### Exercise instructions
Every line from the one containing "The image size is (1456, 819)." to the end of the data below should be copied exactly, but pictures should not.
─── Excerpted data
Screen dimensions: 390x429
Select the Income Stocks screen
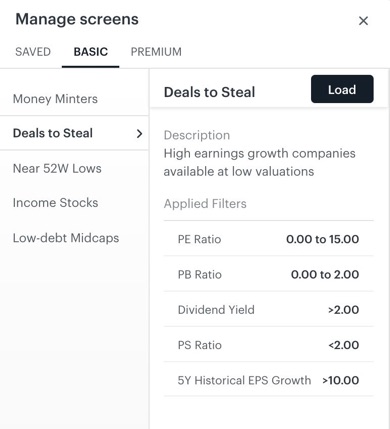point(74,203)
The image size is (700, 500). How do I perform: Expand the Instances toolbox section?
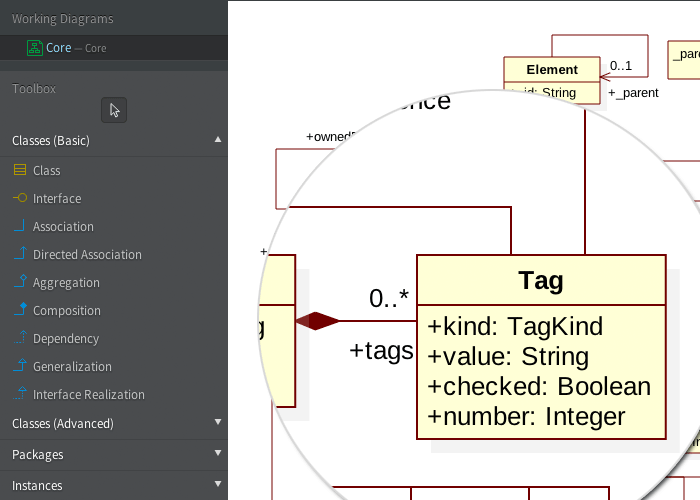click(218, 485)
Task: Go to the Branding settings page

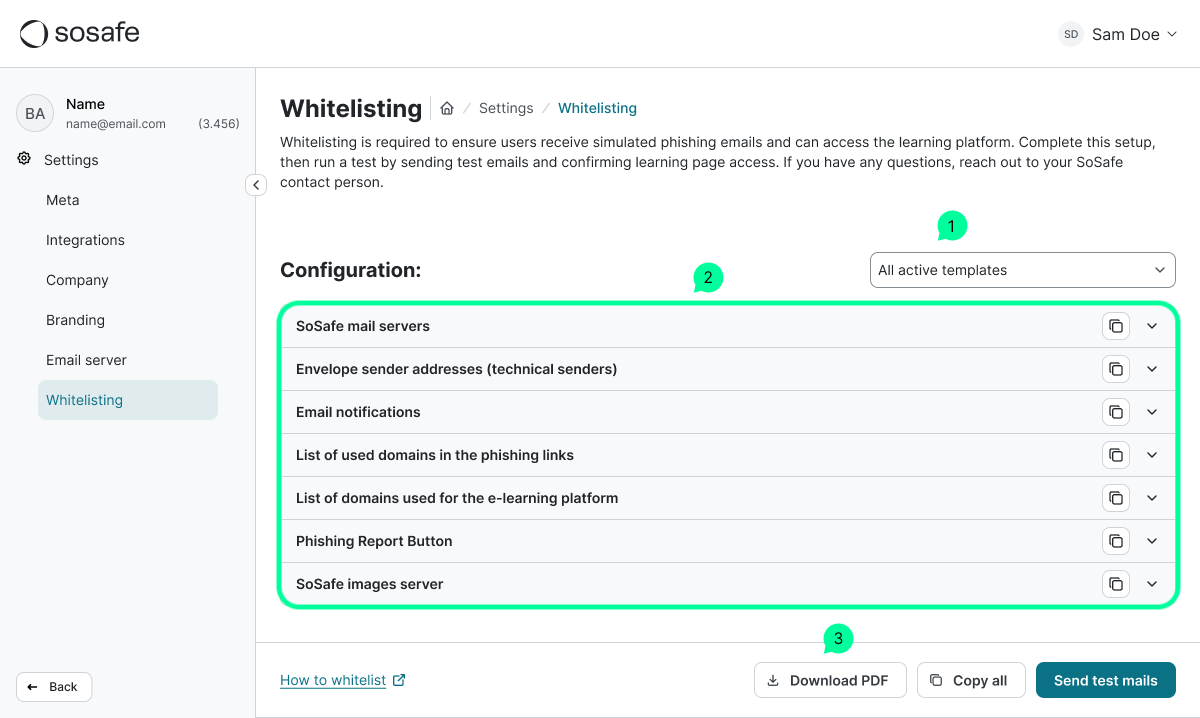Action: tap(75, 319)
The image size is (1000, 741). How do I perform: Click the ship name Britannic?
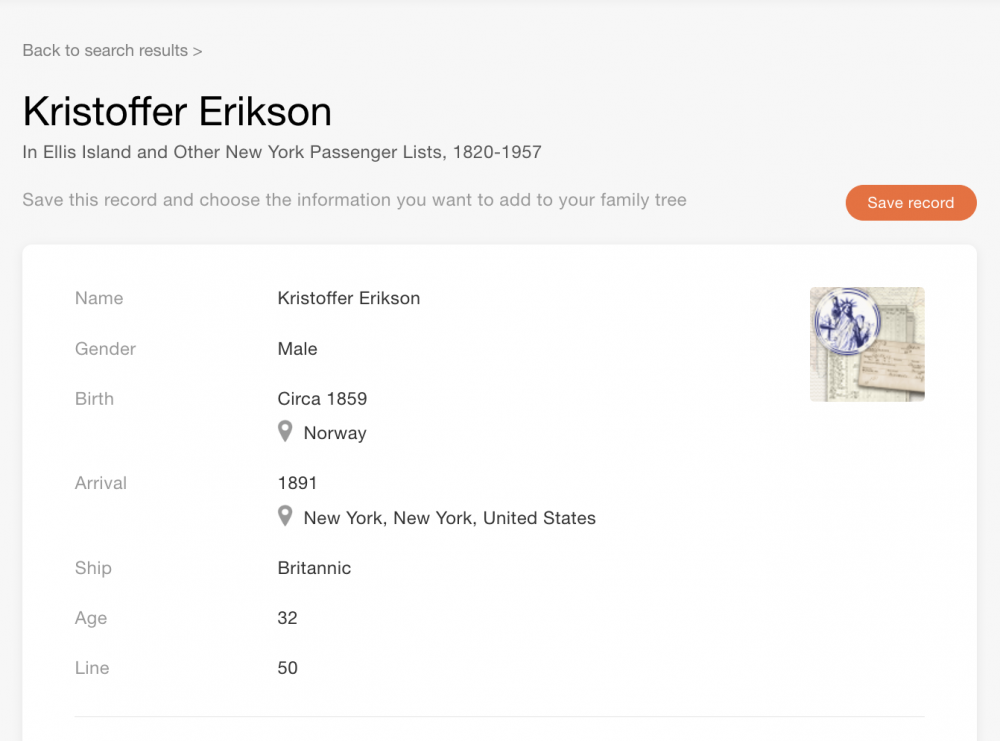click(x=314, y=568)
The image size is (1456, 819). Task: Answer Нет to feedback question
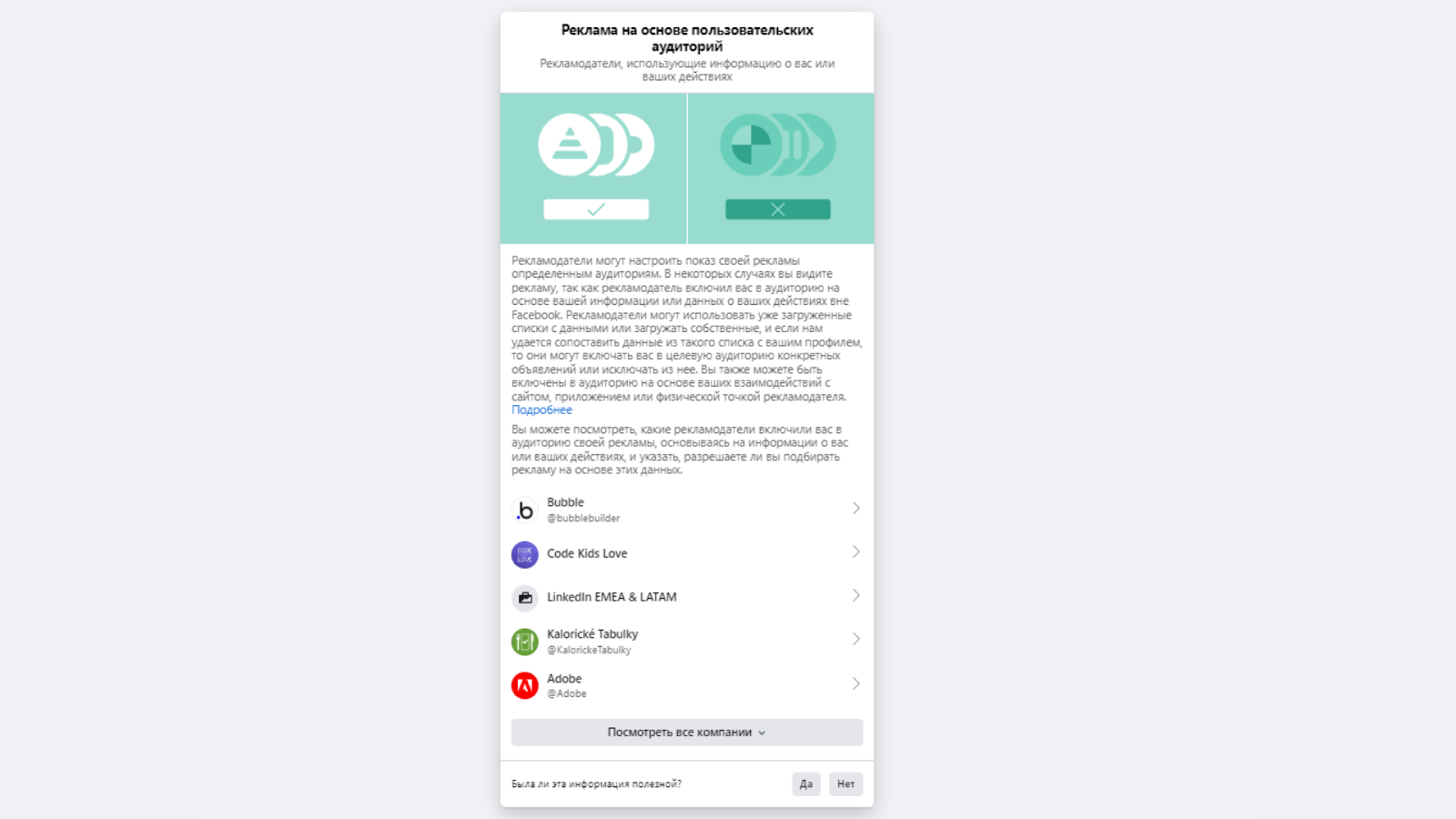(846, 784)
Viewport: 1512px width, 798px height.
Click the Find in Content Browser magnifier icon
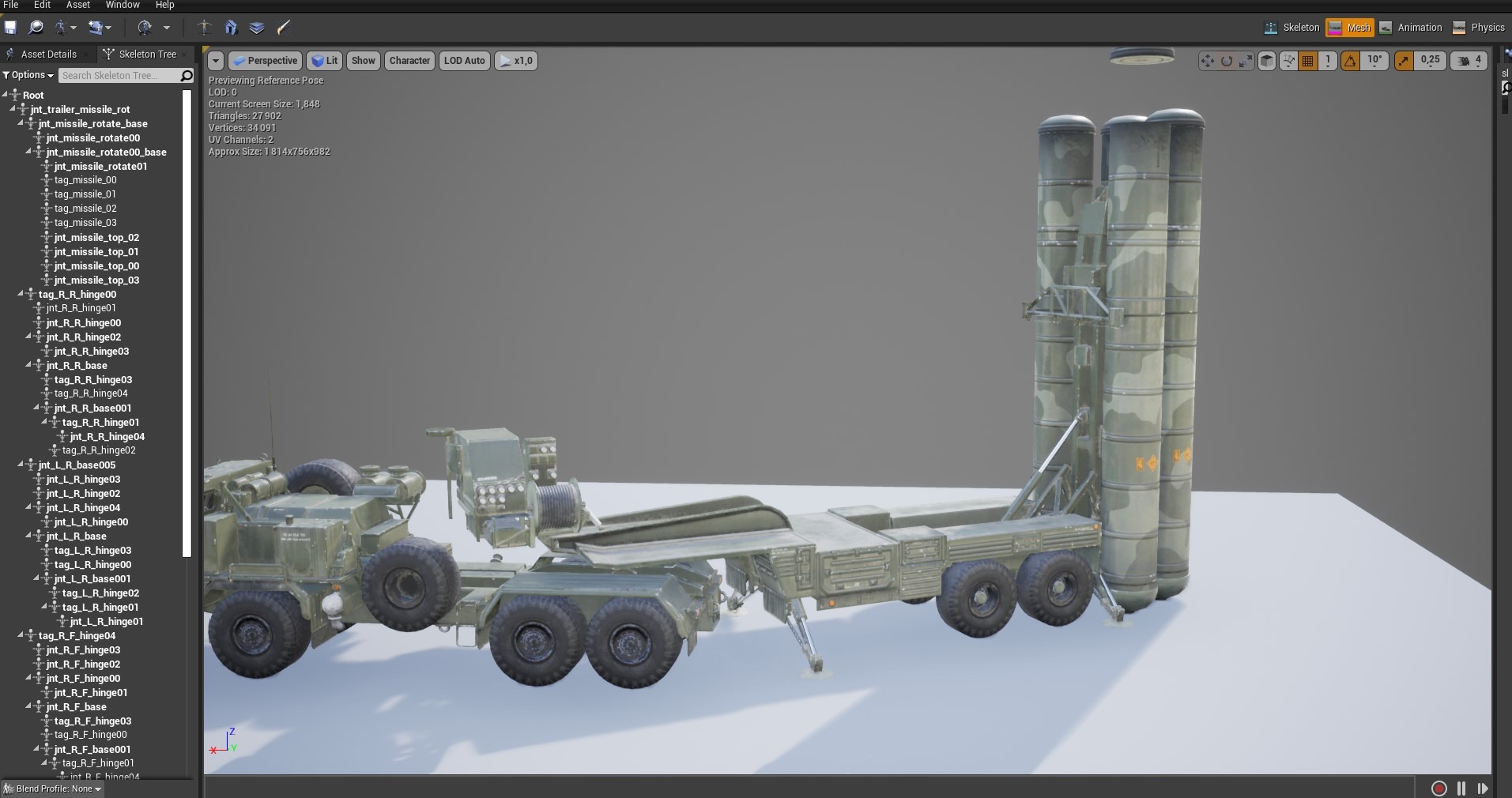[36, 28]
──────
### Reply to the task
The image size is (1456, 819). Task: Answer Нет to feedback question
(846, 784)
Viewport: 1512px width, 798px height.
Click the Find in Content Browser magnifier icon
[36, 28]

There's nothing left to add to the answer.